━━ Extract provided ━━

Michael Parker: Steam Work
Southern Exposure
3030 20th St., San Francisco, CA 94110
February 5 – March 19, 2016
As night falls, the lights are dim and serene inside the Southern Exposure gallery. Passers-by stop on the sidewalk and peer through the large plate glass windows where several people are milling about in bathrobes, bathing suits, or wrapped in towels. Inside, the mood is jovial, as people mingle and chat with each other. Some sit, while others dowse themselves in cool water running from large four-foot-diameter purple glazed vessels, in which, at other times, people crouched inside to soak. Water splashes all over a raised wooden platform and onto the floor. Upon entering, the room is warm and damp and the air is filled with earthy and green aromas. This is Michael Parker’s Steam Work, which, currently on view at Southern Exposure, is more of a communal gathering than it is an art exhibition.
The show, Steam Work is an elaborate yet playful installation that invites people to take a sauna, visit with friends, meditate, get hot, cool off, play music or just plain relax. On February 20th, when I visited the installation, Parker’s collaborator Wesley Hicks was on hand, manning the heat controls and dispensing essential oils for aromatic effect. Various scents were used to impart different atmospheric moods for the sauna participants, including melon, bergamot (a pungent orange), and vetiver derived from India, which is related to the Sorghum grass family but smells like lemongrass. The sauna, titled Steam Egg 2, is a large egg-shaped structure covered in mirrors, reaching over nine feet tall. Parker’s sauna takes its cue from indigenous American sweat lodges that are made of stone or clay. Seven people at a time can fit, sitting closely together. This makes for a very intimate experience, but no one seemed to mind; one after the other, people climbed into the egg to sit and sweat together, some strangers, some friends all in good spirits. Steam Work differs from a participatory art piece because, in this case, all of the elements are already in place and the visitors are not authors in its making. Instead, it is more like a place-setting for a theatrical performance in which the visitors are the actors, navigating through a script of objects that are placed before them to recite.
The entire room looks like a cross between Marc Caro and Jean-Pierre Jeunet’s 1995 science fantasy film City of Lost Children and a water feature one would see at the Esalen Institute in Big Sur. Though eclectic, it feels like a symbiosis of utopia and dystopia, with the use of both industrial and rustic materials. Occupying most of the space is a complex viaduct system titled Endless Column, which carries water from one large vessel to the next. Plastic tubes attached with industrial clamps run along a train of organic ceramic vessels cascading from the highest water tower to the lower vessels below. Along the walls are Bottle Racks (hooks) for towels and clothing, and Hydration Stations with shelves that hold one-of-a-kind hand-made ceramic cups for drinking water. People could rest on Wet and Messy cushions, or on chunky wooden stools scattered throughout. The soothing sound of rippling water is a back drop for the low cheerful chatter around the room.

━━━
━━ Dataset records ━━

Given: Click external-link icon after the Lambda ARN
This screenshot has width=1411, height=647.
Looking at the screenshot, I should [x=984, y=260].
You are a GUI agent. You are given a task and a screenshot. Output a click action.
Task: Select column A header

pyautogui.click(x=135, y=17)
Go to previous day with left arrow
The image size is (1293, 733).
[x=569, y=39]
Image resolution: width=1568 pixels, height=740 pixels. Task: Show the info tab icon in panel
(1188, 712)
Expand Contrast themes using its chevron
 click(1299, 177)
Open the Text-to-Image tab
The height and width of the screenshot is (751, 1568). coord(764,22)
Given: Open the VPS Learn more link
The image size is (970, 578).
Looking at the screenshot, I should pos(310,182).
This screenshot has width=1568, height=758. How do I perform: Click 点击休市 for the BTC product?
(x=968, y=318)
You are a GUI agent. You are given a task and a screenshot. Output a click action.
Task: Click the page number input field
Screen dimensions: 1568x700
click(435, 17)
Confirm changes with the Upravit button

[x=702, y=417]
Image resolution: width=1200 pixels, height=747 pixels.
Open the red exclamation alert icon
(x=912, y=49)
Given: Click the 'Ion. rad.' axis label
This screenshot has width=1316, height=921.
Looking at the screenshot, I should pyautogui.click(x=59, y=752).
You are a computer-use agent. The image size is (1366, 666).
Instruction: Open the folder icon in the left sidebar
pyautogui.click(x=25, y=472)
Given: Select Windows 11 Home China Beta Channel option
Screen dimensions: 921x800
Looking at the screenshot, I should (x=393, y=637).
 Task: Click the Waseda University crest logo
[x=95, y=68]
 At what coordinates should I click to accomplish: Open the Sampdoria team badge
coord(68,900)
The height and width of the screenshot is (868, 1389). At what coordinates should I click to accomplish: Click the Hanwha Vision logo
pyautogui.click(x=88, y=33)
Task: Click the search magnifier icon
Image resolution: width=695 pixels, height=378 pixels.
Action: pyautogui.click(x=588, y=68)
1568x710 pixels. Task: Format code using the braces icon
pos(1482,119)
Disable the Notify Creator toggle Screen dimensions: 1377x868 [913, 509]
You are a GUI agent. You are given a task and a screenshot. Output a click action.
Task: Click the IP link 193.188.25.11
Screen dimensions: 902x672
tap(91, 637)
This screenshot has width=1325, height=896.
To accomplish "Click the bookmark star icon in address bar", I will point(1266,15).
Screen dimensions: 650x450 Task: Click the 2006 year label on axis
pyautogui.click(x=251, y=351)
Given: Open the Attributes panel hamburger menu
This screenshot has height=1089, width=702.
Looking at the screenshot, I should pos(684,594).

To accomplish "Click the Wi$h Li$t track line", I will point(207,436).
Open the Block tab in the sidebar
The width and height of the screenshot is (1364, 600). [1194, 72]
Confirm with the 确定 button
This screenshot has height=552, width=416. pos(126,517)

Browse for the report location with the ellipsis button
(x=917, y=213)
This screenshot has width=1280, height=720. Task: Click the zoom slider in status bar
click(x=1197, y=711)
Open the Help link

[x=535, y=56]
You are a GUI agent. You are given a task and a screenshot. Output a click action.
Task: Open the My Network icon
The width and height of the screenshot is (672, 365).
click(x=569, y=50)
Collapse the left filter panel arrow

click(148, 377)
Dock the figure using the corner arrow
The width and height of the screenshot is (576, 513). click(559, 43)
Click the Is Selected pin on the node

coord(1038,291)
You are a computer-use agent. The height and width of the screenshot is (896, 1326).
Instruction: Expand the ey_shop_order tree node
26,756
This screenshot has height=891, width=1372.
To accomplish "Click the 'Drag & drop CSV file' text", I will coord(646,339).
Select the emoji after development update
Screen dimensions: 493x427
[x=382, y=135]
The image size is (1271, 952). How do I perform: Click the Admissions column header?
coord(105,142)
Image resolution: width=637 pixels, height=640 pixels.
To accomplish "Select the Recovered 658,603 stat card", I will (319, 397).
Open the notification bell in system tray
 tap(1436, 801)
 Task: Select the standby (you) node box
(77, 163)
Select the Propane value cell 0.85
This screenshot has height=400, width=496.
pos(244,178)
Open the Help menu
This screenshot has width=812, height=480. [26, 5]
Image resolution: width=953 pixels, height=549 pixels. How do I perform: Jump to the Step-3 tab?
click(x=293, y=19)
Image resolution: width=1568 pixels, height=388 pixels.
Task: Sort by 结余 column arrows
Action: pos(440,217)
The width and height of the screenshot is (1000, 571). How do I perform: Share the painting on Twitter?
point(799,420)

━━━

## Actions to take:
#1 According to the review of Michael Parker's Steam Work, how many people can fit inside the sauna at one time?
#2 Continue the review of Michael Parker's Steam Work, starting right after its last sentence.

## Answers per task:
#1 Seven people.

#2
Other sounds emanate from someone occasionally playing one of the 30 ceramic conch-shell shaped Juicerinas that are offered. Juicerinas are a rendition of the traditional flute instrument called an ocarina. Ocarinas date as far back as 12,000 years ago and are found in the history of many cultures, from Asia including Japan and China, to Mesoamerica, particularly Peru and Mexico. Parker has made his own version that includes only two holes, so that anyone can easily play them by blowing in one hole and covering the other with their hand. Several poetic, instructional scores were created by Michael Parker and/or Wesley Hicks. “A Permeable wall of sound” instructs: all notes are to be slow and smooth for any number of players; players will play long and continuous notes and so on. Others are more complicated, instructing call and response amongst 15 people.
Michael Parker’s Steam Work installation offers a welcome and engaging respite from the urban sprawl. The open view of SOEX allows for a kind of voyeuristic transparency, which no one who was participating seemed to mind. People are there not just to sauna, but to be a part of an active and ever-changing art installation, and this perhaps opens up their willingness to participate. People are as uninhibited as they would be at the beach or a public spa. In a way, it is like watching a performance of the everyday ways in which art can intersect life, where everyone could just be themselves.
There are several opportunities to enjoy a sauna, including Steam and Sounds Nights Saturdays, March 12, 19, 5:00 – 8:00 PM, including collaborations with Ashley Bellouin, Alyse Emdur, Wesley Hicks, Laura Steenberge, and SYRNX. In addition, Thursdays are Drop-in Steam Nights, March 10, 17, 5:00 – 8:00 PM, walk-ins are welcome, but first come, first steam. For more information call SOEX: 415-863-2141.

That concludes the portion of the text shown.